Istruzioni operative:
[A] Nell'estratto su Steam Early Access, elenca le conseguenze negative che, nella frase che inizia con "La realtà, purtroppo", derivano dal fatto che la maggior parte dei consumatori non comprende la differenza tra un titolo completo e uno ancora in produzione.
[B] Aggiorna il passo dell'estratto su Steam Early Access che va da "Non è stato" fino a "usano lo stesso?", scrivendo "modalità online" al posto di "multiplayer".
[C] Prosegui l'estratto su Steam Early Access a partire dall'ultima frase riportata.

+++ Estratto del documento

Non è stato tutto rosa e fiori: la mancanza di multiplayer ha dimezzato le possibilità di vendita del titolo, e i tempi di sviluppo (e quindi i costi) sono stati molto più elevati del previsto per via della poco saggia scelta di fare uscire il gioco tramite Steam Early Access. Apriamo una parentesi: perché Early Access è così rischioso, e perché moltissimi lo usano lo stesso?
Early Access è uno specchietto per le allodole che ha già mietuto innumerevoli vittime. Per un developer, l’idea di poter mettere in vendita un prodotto incompleto è molto allettante: si possono raccogliere fondi per proseguire lo sviluppo e raccogliere molti feedback direttamente dai consumatori finali, che idealmente aiuteranno il titolo a raggiungere uno stadio perfetto al momento del lancio e diffonderanno a macchia d’olio la sua diffusione. La realtà, purtroppo, è molto diversa: nel momento in cui un prodotto è in vendita pubblica la maggior parte dei consumatori non comprende davvero la differenza tra un titolo completo e uno ancora in produzione, generando feedback spesso inutili e addirittura pubblicità negativa, condizionando gli sviluppatori a portare il gioco verso direzioni completamente diverse dal progetto iniziale e ampliamenti superflui che allungano inverosimilmente i tempi di lavorazione, rischiando di uscire dal budget. Non solo: il basso prezzo di un Early Access mina le vendite del prodotto quando coloro che aspettavano la versione completa si trovano davanti un gioco con uno sviluppo travagliato a un prezzo fissato al doppio di quanto lo ricordassero.

++++++
+++ Sezione del dataset

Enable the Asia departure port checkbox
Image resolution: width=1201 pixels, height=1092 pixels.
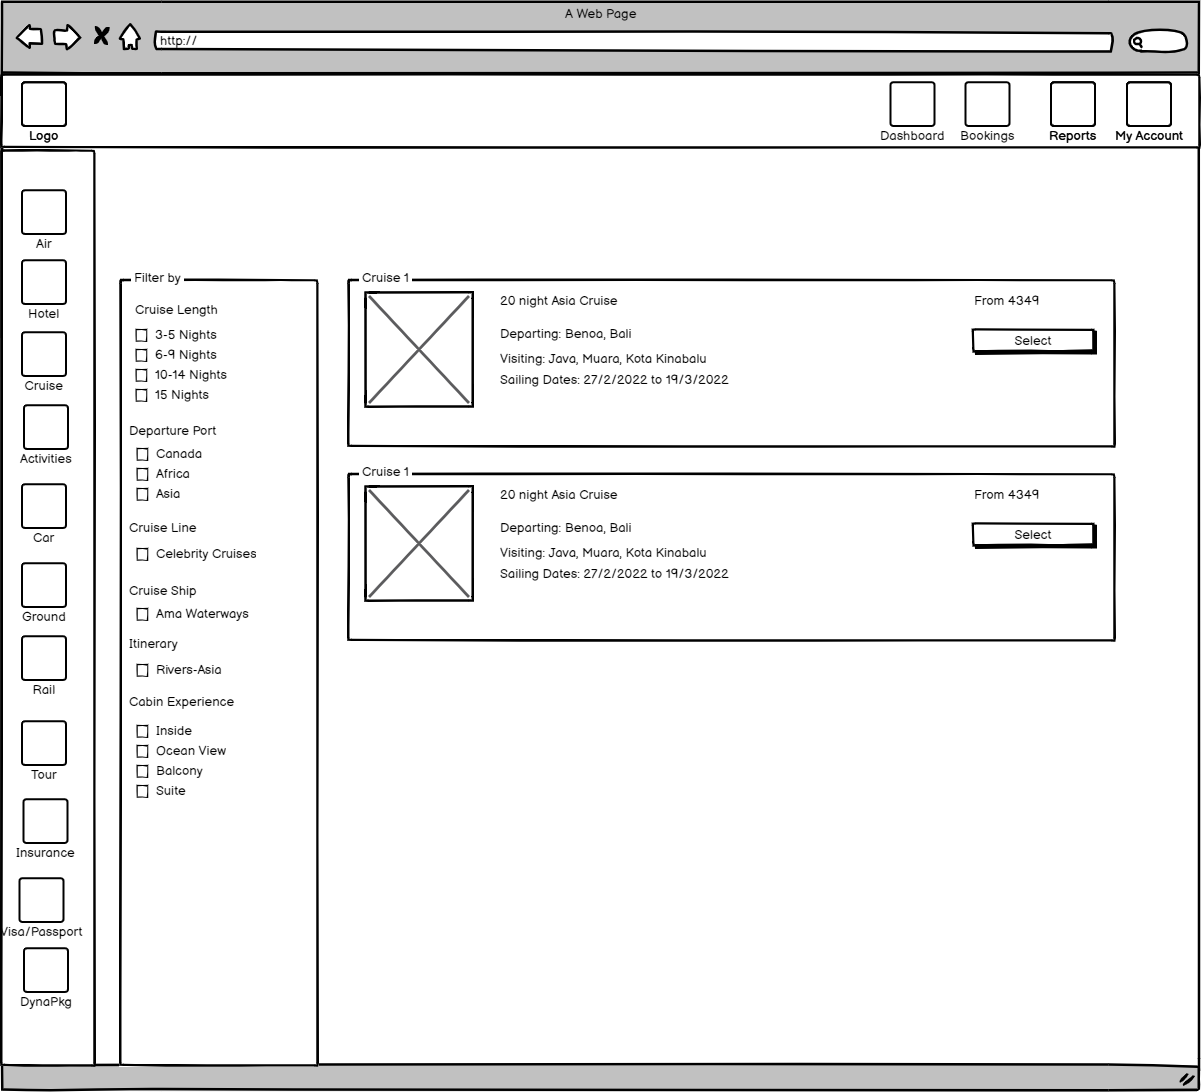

++++++

Risposte ai compiti:
[A]
- Feedback spesso inutili
- Pubblicità negativa
- Sviluppatori spinti a portare il gioco verso direzioni completamente diverse dal progetto iniziale
- Ampliamenti superflui che allungano inverosimilmente i tempi di lavorazione
- Rischio di uscire dal budget

[B]
Non è stato tutto rosa e fiori: la mancanza di modalità online ha dimezzato le possibilità di vendita del titolo, e i tempi di sviluppo (e quindi i costi) sono stati molto più elevati del previsto per via della poco saggia scelta di fare uscire il gioco tramite Steam Early Access. Apriamo una parentesi: perché Early Access è così rischioso, e perché moltissimi lo usano lo stesso?

[C]
Il secondo case study riguarda Meridian: New World, uno strategico in tempo reale che ha avuto un discreto successo di vendite iniziali ma che è stato pesantemente svalutato da critica e utenti.
Analogamente a Enforcer, le community di Steam, indieDB e Reddit hanno svolto un ruolo fondamentale per diffondere interesse nel gioco, con la differenza che non è uscito in Early Access. Purtroppo Meridian si è rivelato un gioco poco più che mediocre, stantio sia nelle meccaniche che nell’aspetto, nonché breve e privo di multiplayer – elemento fondamentale per un gioco del genere.
Il rovescio della medaglia questa volta sono state le aspettative eccessivamente alte: scegliendo di non uscire in Early Access si è mantenuto un alto tasso di interesse in tutti coloro che seguivano il progetto, cosa che si è tradotta in ottime vendite all’uscita, ma una volta saltate a galla le falle del gioco è stata la stessa community che l’aveva supportato ad abbandonarlo e parlarne male.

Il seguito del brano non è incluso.